[Records to process — start]

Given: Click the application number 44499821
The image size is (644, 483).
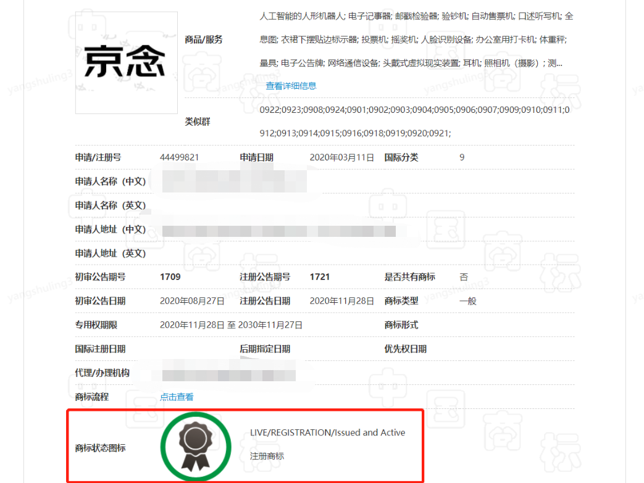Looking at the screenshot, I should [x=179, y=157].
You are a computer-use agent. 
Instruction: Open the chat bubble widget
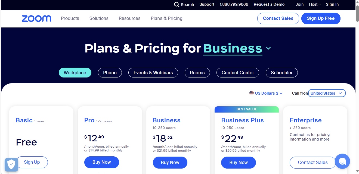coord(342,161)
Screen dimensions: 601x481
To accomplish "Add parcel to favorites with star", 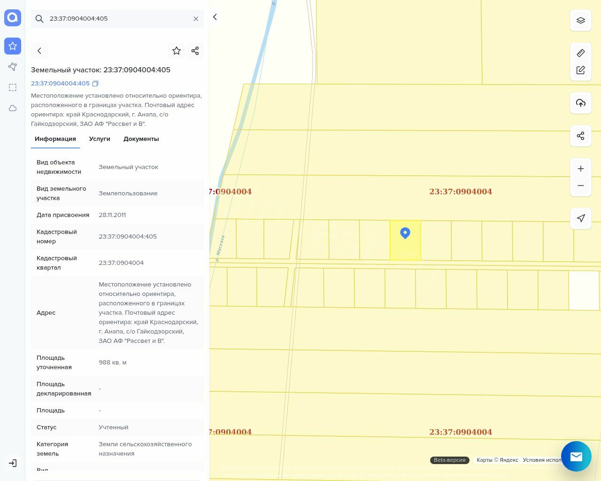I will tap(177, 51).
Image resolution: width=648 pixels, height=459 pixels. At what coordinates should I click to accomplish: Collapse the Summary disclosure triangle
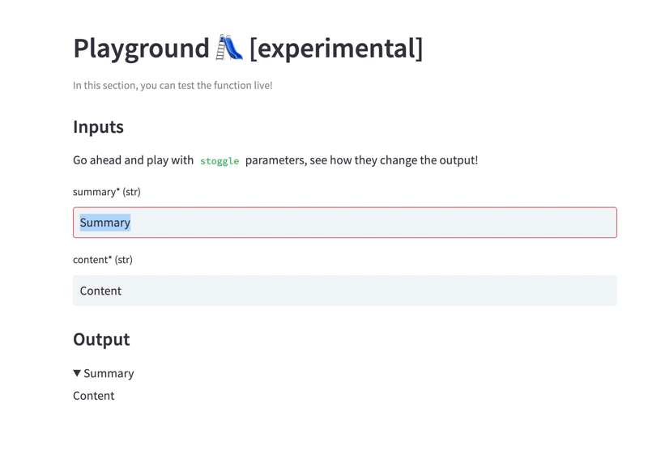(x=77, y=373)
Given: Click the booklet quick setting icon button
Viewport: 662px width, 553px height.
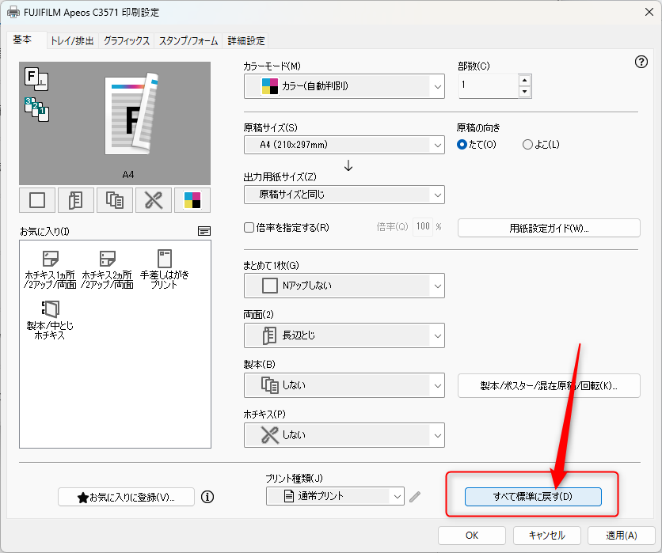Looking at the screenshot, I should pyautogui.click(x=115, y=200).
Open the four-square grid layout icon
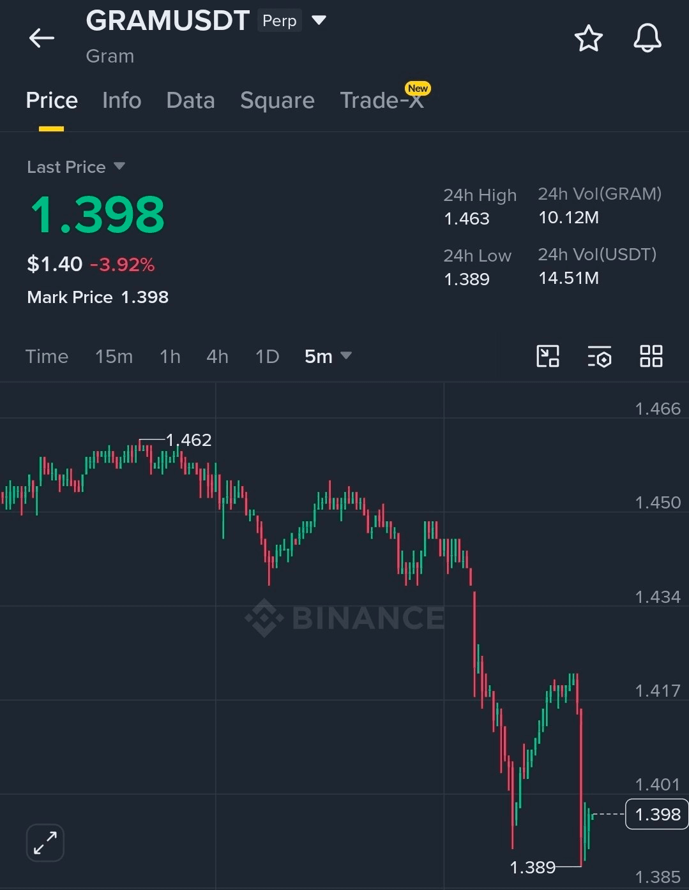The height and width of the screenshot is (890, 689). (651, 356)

[Records to process — finish]

**Work item**
A word-for-word copy is needed of the lines from the line with "Viewport: 662px width, 553px height." through the last line of the entries above, with both ends kept and the pictures dropped.

**The completed task**
Viewport: 662px width, 553px height.
Looking at the screenshot, I should pyautogui.click(x=115, y=200).
Open the four-square grid layout icon
The height and width of the screenshot is (890, 689). (651, 356)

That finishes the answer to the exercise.